What this task involves:
Render every line of the rows below as a Markdown table with the columns "Row" and "Line", numbering each line and omitting blank lines.

# start of Data section

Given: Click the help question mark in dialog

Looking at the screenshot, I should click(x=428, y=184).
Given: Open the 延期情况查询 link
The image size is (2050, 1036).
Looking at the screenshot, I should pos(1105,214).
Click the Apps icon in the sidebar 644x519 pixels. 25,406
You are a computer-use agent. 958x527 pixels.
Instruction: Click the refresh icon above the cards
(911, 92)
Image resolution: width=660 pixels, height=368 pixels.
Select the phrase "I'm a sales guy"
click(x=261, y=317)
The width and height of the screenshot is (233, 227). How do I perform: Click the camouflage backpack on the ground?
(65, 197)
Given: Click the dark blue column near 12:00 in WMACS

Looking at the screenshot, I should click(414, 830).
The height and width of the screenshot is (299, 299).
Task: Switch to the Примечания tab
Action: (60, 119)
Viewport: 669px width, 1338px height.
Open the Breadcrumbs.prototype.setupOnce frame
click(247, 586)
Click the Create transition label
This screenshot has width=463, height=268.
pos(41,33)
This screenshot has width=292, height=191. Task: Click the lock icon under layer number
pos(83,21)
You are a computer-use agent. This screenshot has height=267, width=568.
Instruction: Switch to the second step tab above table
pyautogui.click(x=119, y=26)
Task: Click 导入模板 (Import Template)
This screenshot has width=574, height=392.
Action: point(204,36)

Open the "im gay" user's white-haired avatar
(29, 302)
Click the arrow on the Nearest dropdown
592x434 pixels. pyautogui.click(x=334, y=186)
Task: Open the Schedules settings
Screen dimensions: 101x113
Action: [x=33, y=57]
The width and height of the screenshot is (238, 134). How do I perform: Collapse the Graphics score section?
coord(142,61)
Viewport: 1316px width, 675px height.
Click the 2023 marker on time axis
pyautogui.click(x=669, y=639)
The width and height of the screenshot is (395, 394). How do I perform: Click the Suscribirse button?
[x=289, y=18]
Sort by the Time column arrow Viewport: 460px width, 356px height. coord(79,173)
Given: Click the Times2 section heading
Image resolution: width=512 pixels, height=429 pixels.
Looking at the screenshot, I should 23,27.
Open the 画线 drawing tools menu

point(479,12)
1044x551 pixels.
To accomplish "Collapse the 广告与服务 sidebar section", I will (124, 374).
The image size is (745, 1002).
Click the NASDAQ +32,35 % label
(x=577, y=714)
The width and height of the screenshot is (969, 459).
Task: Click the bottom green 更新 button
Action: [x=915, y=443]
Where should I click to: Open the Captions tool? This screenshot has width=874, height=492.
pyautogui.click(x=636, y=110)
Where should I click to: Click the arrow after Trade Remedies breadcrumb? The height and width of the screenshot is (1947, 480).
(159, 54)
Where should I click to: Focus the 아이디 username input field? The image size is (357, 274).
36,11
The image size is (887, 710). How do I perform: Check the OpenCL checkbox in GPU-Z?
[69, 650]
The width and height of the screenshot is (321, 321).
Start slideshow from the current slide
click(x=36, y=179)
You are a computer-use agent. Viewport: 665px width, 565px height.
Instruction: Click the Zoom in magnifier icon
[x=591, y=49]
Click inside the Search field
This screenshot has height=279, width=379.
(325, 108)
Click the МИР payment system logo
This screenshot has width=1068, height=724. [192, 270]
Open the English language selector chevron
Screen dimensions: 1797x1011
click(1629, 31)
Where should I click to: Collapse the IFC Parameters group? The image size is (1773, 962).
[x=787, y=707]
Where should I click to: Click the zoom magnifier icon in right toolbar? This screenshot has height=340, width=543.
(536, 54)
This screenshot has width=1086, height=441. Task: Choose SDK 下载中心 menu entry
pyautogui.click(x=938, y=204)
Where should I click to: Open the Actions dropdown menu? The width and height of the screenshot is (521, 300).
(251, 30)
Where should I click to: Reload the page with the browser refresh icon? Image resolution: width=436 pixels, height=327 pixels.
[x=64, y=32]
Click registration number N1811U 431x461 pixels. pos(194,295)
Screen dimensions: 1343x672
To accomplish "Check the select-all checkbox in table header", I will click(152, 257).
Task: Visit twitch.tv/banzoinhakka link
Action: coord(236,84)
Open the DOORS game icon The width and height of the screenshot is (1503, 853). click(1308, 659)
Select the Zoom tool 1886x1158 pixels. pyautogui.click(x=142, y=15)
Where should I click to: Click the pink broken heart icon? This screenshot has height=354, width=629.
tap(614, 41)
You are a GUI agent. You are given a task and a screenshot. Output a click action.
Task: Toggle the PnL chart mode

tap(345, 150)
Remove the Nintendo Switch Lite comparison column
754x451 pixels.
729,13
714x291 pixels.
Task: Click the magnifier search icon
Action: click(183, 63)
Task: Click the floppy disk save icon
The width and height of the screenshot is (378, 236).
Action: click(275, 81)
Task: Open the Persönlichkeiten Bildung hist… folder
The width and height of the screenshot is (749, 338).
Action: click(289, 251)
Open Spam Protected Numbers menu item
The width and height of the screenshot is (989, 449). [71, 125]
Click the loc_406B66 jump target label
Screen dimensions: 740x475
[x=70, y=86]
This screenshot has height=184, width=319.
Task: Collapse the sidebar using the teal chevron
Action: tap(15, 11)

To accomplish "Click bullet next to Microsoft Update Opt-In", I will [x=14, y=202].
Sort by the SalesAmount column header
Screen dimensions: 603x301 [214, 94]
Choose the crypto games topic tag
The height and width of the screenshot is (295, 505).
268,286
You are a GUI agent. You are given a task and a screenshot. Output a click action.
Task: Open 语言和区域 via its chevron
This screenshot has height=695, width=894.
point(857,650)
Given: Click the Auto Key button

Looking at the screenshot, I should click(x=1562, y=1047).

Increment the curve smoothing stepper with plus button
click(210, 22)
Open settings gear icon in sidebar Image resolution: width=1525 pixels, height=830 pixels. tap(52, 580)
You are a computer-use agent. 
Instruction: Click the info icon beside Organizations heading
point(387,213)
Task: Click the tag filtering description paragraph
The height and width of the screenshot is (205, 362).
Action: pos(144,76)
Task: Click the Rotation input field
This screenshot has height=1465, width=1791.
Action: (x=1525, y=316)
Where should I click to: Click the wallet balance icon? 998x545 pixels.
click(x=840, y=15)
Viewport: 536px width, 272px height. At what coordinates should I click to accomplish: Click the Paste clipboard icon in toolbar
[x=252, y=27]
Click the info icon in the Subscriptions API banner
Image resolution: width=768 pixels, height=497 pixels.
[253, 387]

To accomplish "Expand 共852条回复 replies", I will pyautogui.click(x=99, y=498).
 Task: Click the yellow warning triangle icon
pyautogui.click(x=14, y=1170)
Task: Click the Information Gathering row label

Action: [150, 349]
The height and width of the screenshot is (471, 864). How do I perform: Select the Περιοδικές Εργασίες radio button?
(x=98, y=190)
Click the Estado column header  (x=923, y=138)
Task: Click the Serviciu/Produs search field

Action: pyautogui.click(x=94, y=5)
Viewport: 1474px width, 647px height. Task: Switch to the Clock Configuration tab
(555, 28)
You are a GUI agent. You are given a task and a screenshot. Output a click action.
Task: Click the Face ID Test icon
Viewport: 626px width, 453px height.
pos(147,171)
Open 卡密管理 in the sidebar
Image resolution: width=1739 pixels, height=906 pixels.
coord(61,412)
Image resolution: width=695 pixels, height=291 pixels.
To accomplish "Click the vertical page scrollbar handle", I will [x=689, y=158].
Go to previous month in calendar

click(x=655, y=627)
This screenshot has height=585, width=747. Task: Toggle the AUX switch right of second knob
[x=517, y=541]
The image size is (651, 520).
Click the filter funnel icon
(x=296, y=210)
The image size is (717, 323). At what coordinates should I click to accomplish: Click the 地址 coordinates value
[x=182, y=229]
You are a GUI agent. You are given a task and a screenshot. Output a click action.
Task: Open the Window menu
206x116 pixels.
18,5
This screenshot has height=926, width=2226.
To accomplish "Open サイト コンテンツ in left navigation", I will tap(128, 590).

# end of Data section

Result of this task:
| Row | Line |
|---|---|
| 1 | Given: Click the help question mark in dialog |
| 2 | Looking at the screenshot, I should click(x=428, y=184). |
| 3 | Given: Open the 延期情况查询 link |
| 4 | The image size is (2050, 1036). |
| 5 | Looking at the screenshot, I should pos(1105,214). |
| 6 | Click the Apps icon in the sidebar 644x519 pixels. 25,406 |
| 7 | You are a computer-use agent. 958x527 pixels. |
| 8 | Instruction: Click the refresh icon above the cards |
| 9 | (911, 92) |
| 10 | Image resolution: width=660 pixels, height=368 pixels. |
| 11 | Select the phrase "I'm a sales guy" |
| 12 | click(x=261, y=317) |
| 13 | The width and height of the screenshot is (233, 227). How do I perform: Click the camouflage backpack on the ground? |
| 14 | (65, 197) |
| 15 | Given: Click the dark blue column near 12:00 in WMACS |
| 16 | Looking at the screenshot, I should click(414, 830). |
| 17 | The height and width of the screenshot is (299, 299). |
| 18 | Task: Switch to the Примечания tab |
| 19 | Action: (60, 119) |
| 20 | Viewport: 669px width, 1338px height. |
| 21 | Open the Breadcrumbs.prototype.setupOnce frame |
| 22 | click(247, 586) |
| 23 | Click the Create transition label |
| 24 | This screenshot has width=463, height=268. |
| 25 | pos(41,33) |
| 26 | This screenshot has width=292, height=191. Task: Click the lock icon under layer number |
| 27 | pos(83,21) |
| 28 | You are a computer-use agent. This screenshot has height=267, width=568. |
| 29 | Instruction: Switch to the second step tab above table |
| 30 | pyautogui.click(x=119, y=26) |
| 31 | Task: Click 导入模板 (Import Template) |
| 32 | This screenshot has width=574, height=392. |
| 33 | Action: point(204,36) |
| 34 | Open the "im gay" user's white-haired avatar |
| 35 | (29, 302) |
| 36 | Click the arrow on the Nearest dropdown |
| 37 | 592x434 pixels. pyautogui.click(x=334, y=186) |
| 38 | Task: Open the Schedules settings |
| 39 | Screen dimensions: 101x113 |
| 40 | Action: [x=33, y=57] |
| 41 | The width and height of the screenshot is (238, 134). How do I perform: Collapse the Graphics score section? |
| 42 | coord(142,61) |
| 43 | Viewport: 1316px width, 675px height. |
| 44 | Click the 2023 marker on time axis |
| 45 | pyautogui.click(x=669, y=639) |
| 46 | The width and height of the screenshot is (395, 394). How do I perform: Click the Suscribirse button? |
| 47 | [x=289, y=18] |
| 48 | Sort by the Time column arrow Viewport: 460px width, 356px height. coord(79,173) |
| 49 | Given: Click the Times2 section heading |
| 50 | Image resolution: width=512 pixels, height=429 pixels. |
| 51 | Looking at the screenshot, I should 23,27. |
| 52 | Open the 画线 drawing tools menu |
| 53 | point(479,12) |
| 54 | 1044x551 pixels. |
| 55 | To accomplish "Collapse the 广告与服务 sidebar section", I will (124, 374). |
| 56 | The image size is (745, 1002). |
| 57 | Click the NASDAQ +32,35 % label |
| 58 | (x=577, y=714) |
| 59 | The width and height of the screenshot is (969, 459). |
| 60 | Task: Click the bottom green 更新 button |
| 61 | Action: [x=915, y=443] |
| 62 | Where should I click to: Open the Captions tool? This screenshot has width=874, height=492. |
| 63 | pyautogui.click(x=636, y=110) |
| 64 | Where should I click to: Click the arrow after Trade Remedies breadcrumb? The height and width of the screenshot is (1947, 480). |
| 65 | (159, 54) |
| 66 | Where should I click to: Focus the 아이디 username input field? The image size is (357, 274). |
| 67 | 36,11 |
| 68 | The image size is (887, 710). How do I perform: Check the OpenCL checkbox in GPU-Z? |
| 69 | [69, 650] |
| 70 | The width and height of the screenshot is (321, 321). |
| 71 | Start slideshow from the current slide |
| 72 | click(x=36, y=179) |
| 73 | You are a computer-use agent. Viewport: 665px width, 565px height. |
| 74 | Instruction: Click the Zoom in magnifier icon |
| 75 | [x=591, y=49] |
| 76 | Click inside the Search field |
| 77 | This screenshot has height=279, width=379. |
| 78 | (325, 108) |
| 79 | Click the МИР payment system logo |
| 80 | This screenshot has width=1068, height=724. [192, 270] |
| 81 | Open the English language selector chevron |
| 82 | Screen dimensions: 1797x1011 |
| 83 | click(1629, 31) |
| 84 | Where should I click to: Collapse the IFC Parameters group? The image size is (1773, 962). |
| 85 | [x=787, y=707] |
| 86 | Where should I click to: Click the zoom magnifier icon in right toolbar? This screenshot has height=340, width=543. |
| 87 | (536, 54) |
| 88 | This screenshot has width=1086, height=441. Task: Choose SDK 下载中心 menu entry |
| 89 | pyautogui.click(x=938, y=204) |
| 90 | Where should I click to: Open the Actions dropdown menu? The width and height of the screenshot is (521, 300). |
| 91 | (251, 30) |
| 92 | Where should I click to: Reload the page with the browser refresh icon? Image resolution: width=436 pixels, height=327 pixels. |
| 93 | [x=64, y=32] |
| 94 | Click registration number N1811U 431x461 pixels. pos(194,295) |
| 95 | Screen dimensions: 1343x672 |
| 96 | To accomplish "Check the select-all checkbox in table header", I will click(152, 257). |
| 97 | Task: Visit twitch.tv/banzoinhakka link |
| 98 | Action: coord(236,84) |
| 99 | Open the DOORS game icon The width and height of the screenshot is (1503, 853). click(1308, 659) |
| 100 | Select the Zoom tool 1886x1158 pixels. pyautogui.click(x=142, y=15) |
| 101 | Where should I click to: Click the pink broken heart icon? This screenshot has height=354, width=629. |
| 102 | tap(614, 41) |
| 103 | You are a GUI agent. You are given a task and a screenshot. Output a click action. |
| 104 | Task: Toggle the PnL chart mode |
| 105 | tap(345, 150) |
| 106 | Remove the Nintendo Switch Lite comparison column |
| 107 | 754x451 pixels. |
| 108 | 729,13 |
| 109 | 714x291 pixels. |
| 110 | Task: Click the magnifier search icon |
| 111 | Action: click(183, 63) |
| 112 | Task: Click the floppy disk save icon |
| 113 | The width and height of the screenshot is (378, 236). |
| 114 | Action: click(275, 81) |
| 115 | Task: Open the Persönlichkeiten Bildung hist… folder |
| 116 | The width and height of the screenshot is (749, 338). |
| 117 | Action: click(289, 251) |
| 118 | Open Spam Protected Numbers menu item |
| 119 | The width and height of the screenshot is (989, 449). [71, 125] |
| 120 | Click the loc_406B66 jump target label |
| 121 | Screen dimensions: 740x475 |
| 122 | [x=70, y=86] |
| 123 | This screenshot has height=184, width=319. |
| 124 | Task: Collapse the sidebar using the teal chevron |
| 125 | Action: tap(15, 11) |
| 126 | To accomplish "Click bullet next to Microsoft Update Opt-In", I will [x=14, y=202]. |
| 127 | Sort by the SalesAmount column header |
| 128 | Screen dimensions: 603x301 [214, 94] |
| 129 | Choose the crypto games topic tag |
| 130 | The height and width of the screenshot is (295, 505). |
| 131 | 268,286 |
| 132 | You are a GUI agent. You are given a task and a screenshot. Output a click action. |
| 133 | Task: Open 语言和区域 via its chevron |
| 134 | This screenshot has height=695, width=894. |
| 135 | point(857,650) |
| 136 | Given: Click the Auto Key button |
| 137 | Looking at the screenshot, I should click(x=1562, y=1047). |
| 138 | Increment the curve smoothing stepper with plus button |
| 139 | click(210, 22) |
| 140 | Open settings gear icon in sidebar Image resolution: width=1525 pixels, height=830 pixels. tap(52, 580) |
| 141 | You are a computer-use agent.  |
| 142 | Instruction: Click the info icon beside Organizations heading |
| 143 | point(387,213) |
| 144 | Task: Click the tag filtering description paragraph |
| 145 | The height and width of the screenshot is (205, 362). |
| 146 | Action: pos(144,76) |
| 147 | Task: Click the Rotation input field |
| 148 | This screenshot has height=1465, width=1791. |
| 149 | Action: (x=1525, y=316) |
| 150 | Where should I click to: Click the wallet balance icon? 998x545 pixels. |
| 151 | click(x=840, y=15) |
| 152 | Viewport: 536px width, 272px height. At what coordinates should I click to accomplish: Click the Paste clipboard icon in toolbar |
| 153 | [x=252, y=27] |
| 154 | Click the info icon in the Subscriptions API banner |
| 155 | Image resolution: width=768 pixels, height=497 pixels. |
| 156 | [253, 387] |
| 157 | To accomplish "Expand 共852条回复 replies", I will pyautogui.click(x=99, y=498). |
| 158 |  Task: Click the yellow warning triangle icon |
| 159 | pyautogui.click(x=14, y=1170) |
| 160 | Task: Click the Information Gathering row label |
| 161 | Action: [150, 349] |
| 162 | The height and width of the screenshot is (471, 864). How do I perform: Select the Περιοδικές Εργασίες radio button? |
| 163 | (x=98, y=190) |
| 164 | Click the Estado column header  (x=923, y=138) |
| 165 | Task: Click the Serviciu/Produs search field |
| 166 | Action: pyautogui.click(x=94, y=5) |
| 167 | Viewport: 1474px width, 647px height. Task: Switch to the Clock Configuration tab |
| 168 | (555, 28) |
| 169 | You are a GUI agent. You are given a task and a screenshot. Output a click action. |
| 170 | Task: Click the Face ID Test icon |
| 171 | Viewport: 626px width, 453px height. |
| 172 | pos(147,171) |
| 173 | Open 卡密管理 in the sidebar |
| 174 | Image resolution: width=1739 pixels, height=906 pixels. |
| 175 | coord(61,412) |
| 176 | Image resolution: width=695 pixels, height=291 pixels. |
| 177 | To accomplish "Click the vertical page scrollbar handle", I will [x=689, y=158]. |
| 178 | Go to previous month in calendar |
| 179 | click(x=655, y=627) |
| 180 | This screenshot has height=585, width=747. Task: Toggle the AUX switch right of second knob |
| 181 | [x=517, y=541] |
| 182 | The image size is (651, 520). |
| 183 | Click the filter funnel icon |
| 184 | (x=296, y=210) |
| 185 | The image size is (717, 323). At what coordinates should I click to accomplish: Click the 地址 coordinates value |
| 186 | [x=182, y=229] |
| 187 | You are a GUI agent. You are given a task and a screenshot. Output a click action. |
| 188 | Task: Open the Window menu |
| 189 | 206x116 pixels. |
| 190 | 18,5 |
| 191 | This screenshot has height=926, width=2226. |
| 192 | To accomplish "Open サイト コンテンツ in left navigation", I will tap(128, 590). |